Internacional

Redefiniçao do sistema humanitário

Olabisi Dare, diretor da Divisão de Assuntos Humanitários, Refugiados e Pessoas Deslocadas na Comissão da União Africana.
Olabisi Dare, diretor da Divisão de Assuntos Humanitários, Refugiados e Pessoas Deslocadas na Comissão da União Africana.

por Baher Kamal, da IPS –

Istambul, Turquia, 25/5/2016 – Com sua presença na Cúpula Humanitária Mundial, realizada nos dias 23 e 24, nesta cidade turca, a União Africana (UA) pretendeu uma redefinição e reconfiguração do sistema humanitário internacional. Na Cúpula, a organização (que representa 54 países com uma população conjunta de 1,2 bilhão de habitantes) argumentou que existe a “necessidade de redefinir o sistema humanitário internacional sob a forma de sua reconfiguração”, afirmou à IPS o diretor da Divisão de Assuntos Humanitários, Refugiados e Pessoas Deslocadas na Comissão da União Africana, Olabise Dare.

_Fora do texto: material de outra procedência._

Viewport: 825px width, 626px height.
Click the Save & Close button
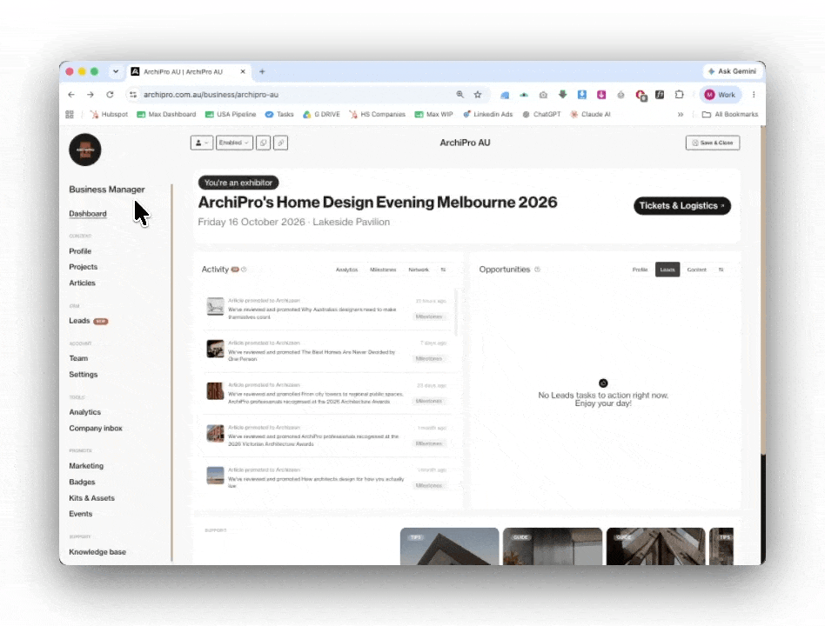point(713,143)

“O sistema atual, que se baseia na resolução 46/182 da Organização das Nações Unidas (ONU), não está sendo fielmente aplicado”, afirmou o diplomata nigeriano. “O Estado tem a responsabilidade primordial com seu próprio povo de atender suas necessidades e suas vulnerabilidades”, acrescentou.

Segundo Dare, “A UA sente que o Estado tem que desempenhar a função principal de coordenar todas e cada uma das ações humanitárias que possam ser desenvolvidas em seu território. Os Estados têm entre suas gestões aliviar as necessidades de seu povo”. E pontuou que “os Estados também têm que manter o espaço humanitário, bem como a responsabilidade de garantir a segurança, tanto dos trabalhadores humanitários como da infraestrutura humanitária”.

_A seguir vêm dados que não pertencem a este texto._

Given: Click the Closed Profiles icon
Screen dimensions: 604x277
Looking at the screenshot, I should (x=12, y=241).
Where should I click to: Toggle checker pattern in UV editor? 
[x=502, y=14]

O representante da UA afirmou que “o Estado tem a capacidade em áreas estratégicas, com a utilização de recursos militares na assistência à ação humanitária. Um exemplo é o uso de forças militares na Libéria e em outros países, para que atuem como primeira linha de defesa no combate à propagação” do vírus ebola. “Não podemos exagerar a importância da função do Estado em garantir que a ação humanitária e o socorro sejam prestados de maneira efetiva”, destacou.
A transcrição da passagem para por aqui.